Start of DATA

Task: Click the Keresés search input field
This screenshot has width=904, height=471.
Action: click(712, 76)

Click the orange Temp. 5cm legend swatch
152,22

End of DATA
Start of DATA

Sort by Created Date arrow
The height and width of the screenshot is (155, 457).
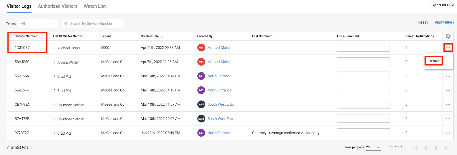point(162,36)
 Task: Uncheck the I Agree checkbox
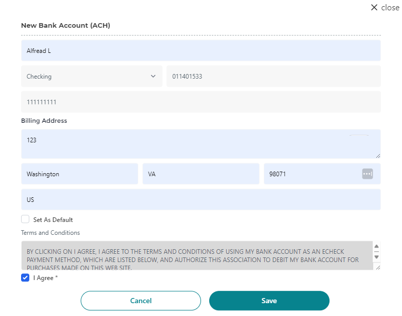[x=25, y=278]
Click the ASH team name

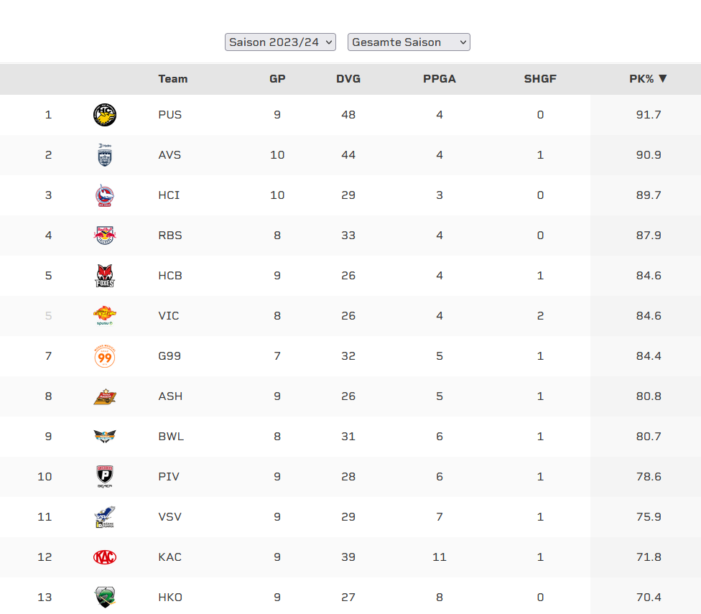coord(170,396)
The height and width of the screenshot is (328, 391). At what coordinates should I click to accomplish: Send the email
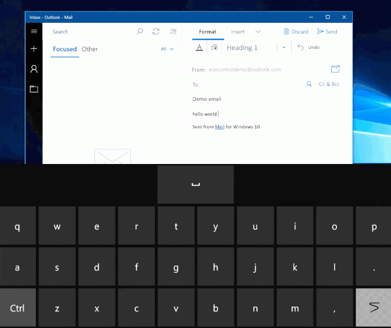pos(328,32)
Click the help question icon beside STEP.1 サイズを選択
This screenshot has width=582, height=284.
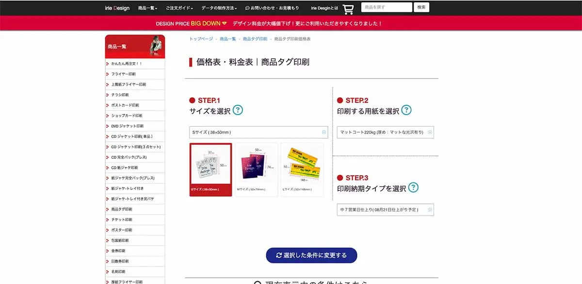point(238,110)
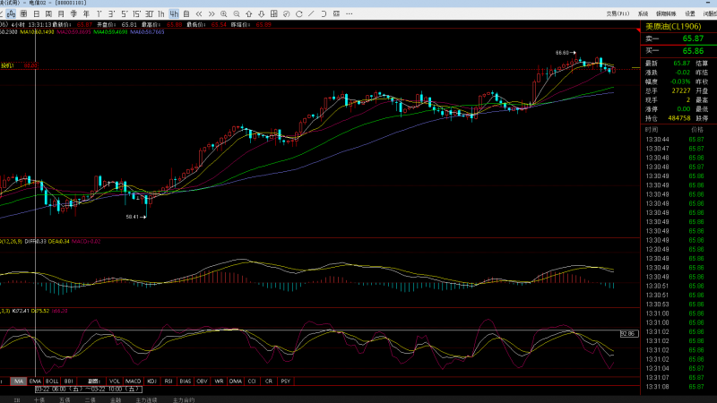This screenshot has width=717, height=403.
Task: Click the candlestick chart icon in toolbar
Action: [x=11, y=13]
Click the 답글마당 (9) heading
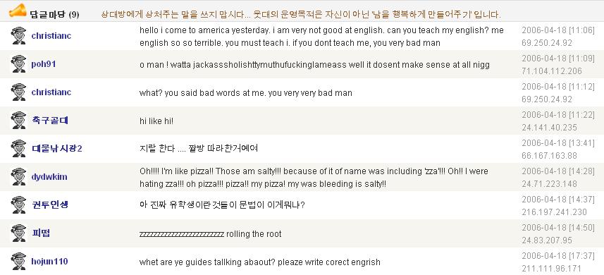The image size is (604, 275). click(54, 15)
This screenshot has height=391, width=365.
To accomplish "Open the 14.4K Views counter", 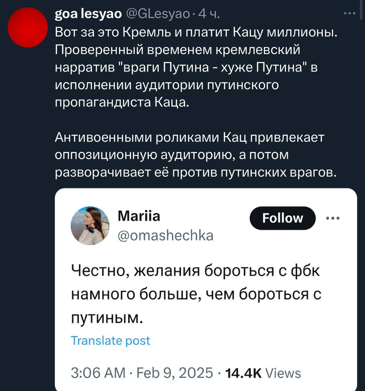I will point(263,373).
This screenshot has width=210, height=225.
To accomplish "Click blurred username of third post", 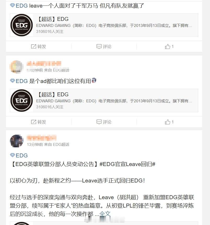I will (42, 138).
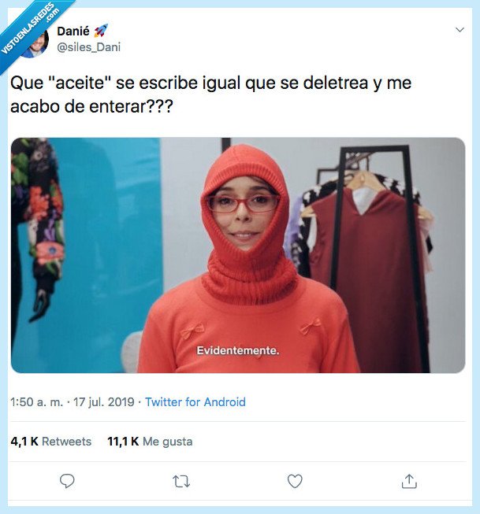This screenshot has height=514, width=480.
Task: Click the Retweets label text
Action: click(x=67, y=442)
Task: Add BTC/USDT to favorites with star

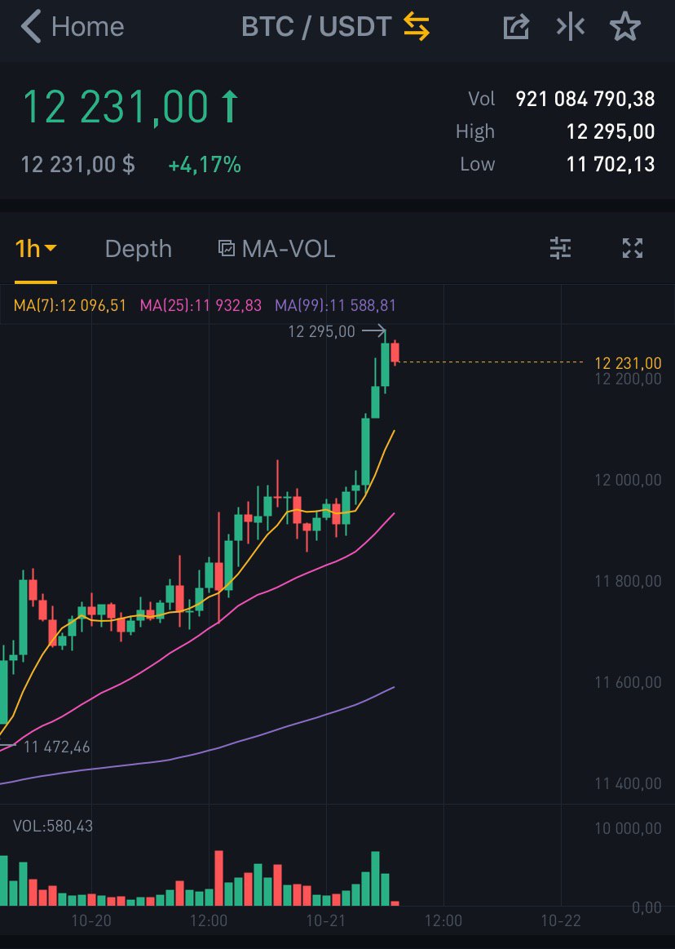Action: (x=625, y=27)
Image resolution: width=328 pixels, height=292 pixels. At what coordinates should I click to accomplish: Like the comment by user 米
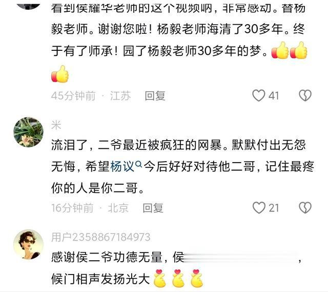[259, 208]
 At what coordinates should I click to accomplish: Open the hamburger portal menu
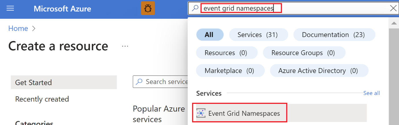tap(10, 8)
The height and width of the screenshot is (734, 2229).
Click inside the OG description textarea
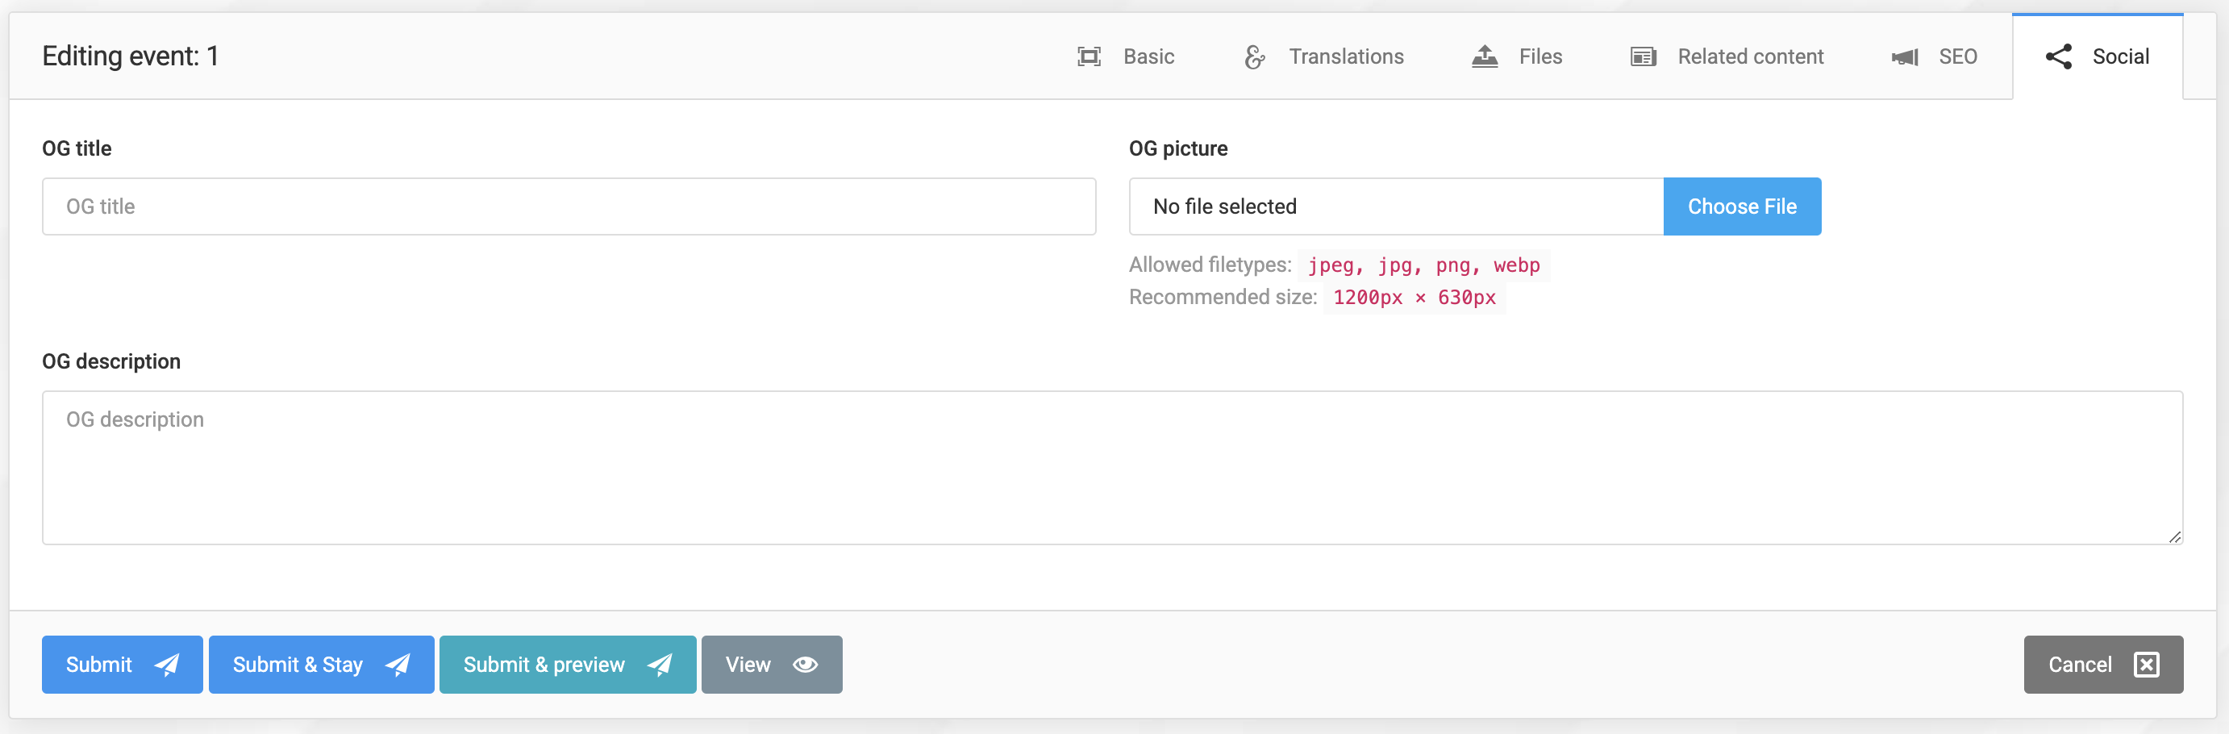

End of DATA
Start of DATA

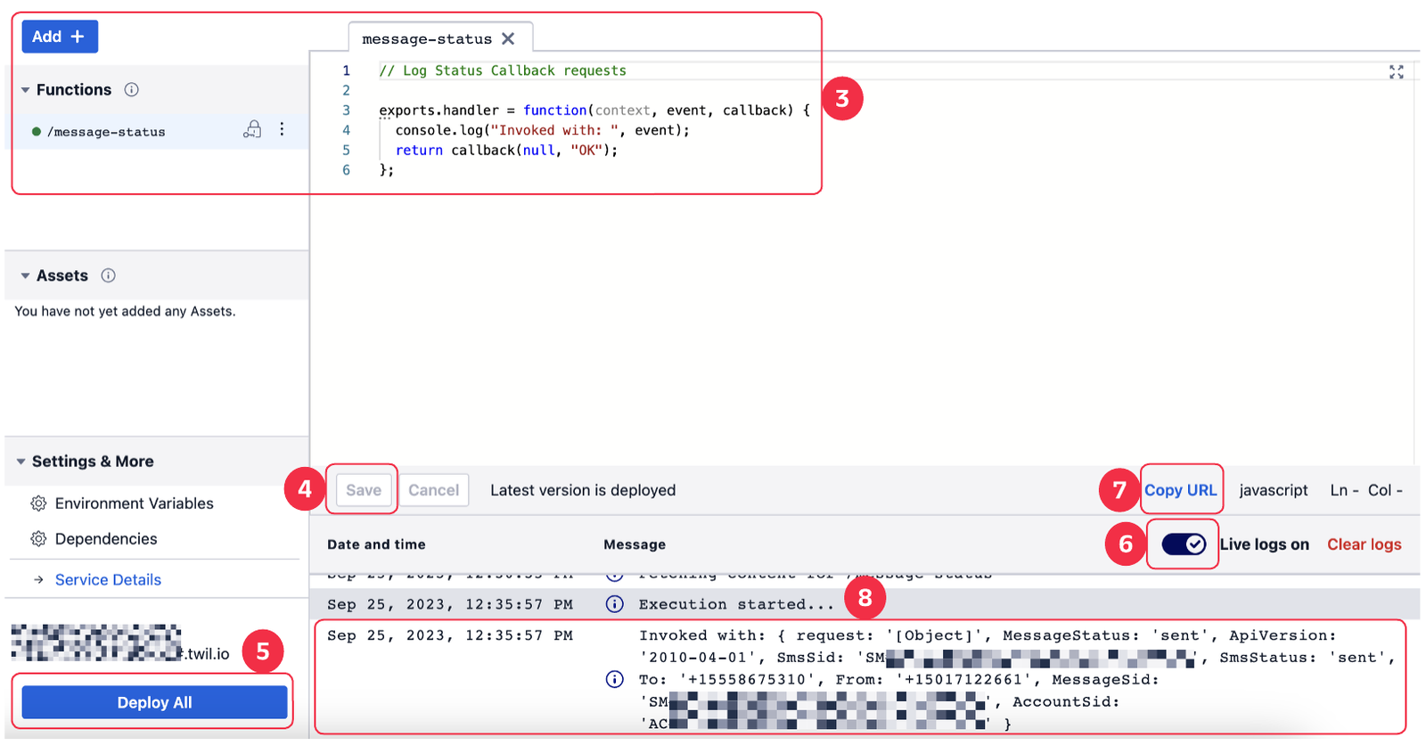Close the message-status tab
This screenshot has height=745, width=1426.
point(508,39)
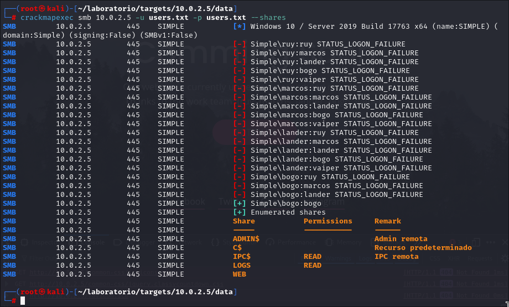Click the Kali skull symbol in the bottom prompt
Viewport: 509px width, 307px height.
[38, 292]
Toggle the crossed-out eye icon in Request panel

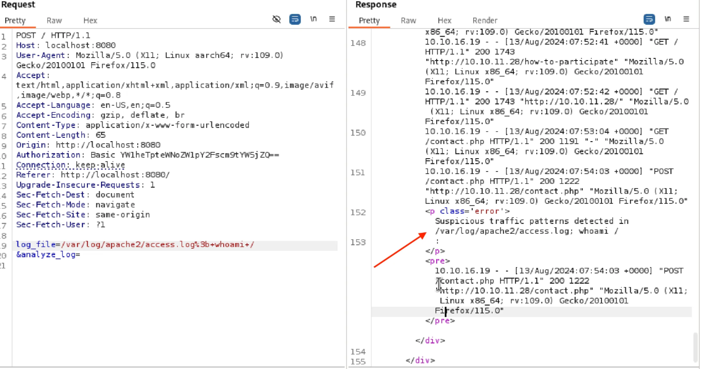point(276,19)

End of DATA

• _ACTIVITY_:
Leaving pictures out, output the lines of the data above from the one with "At what coordinates should I click to accomplish: Open" through the one with "Click inside the OG description textarea", word for word.

• _ANSWER TO THIS TASK_:
 At what coordinates should I click to accomplish: Open the hamburger portal menu
tap(10, 8)
The height and width of the screenshot is (734, 2229).
Click inside the OG description textarea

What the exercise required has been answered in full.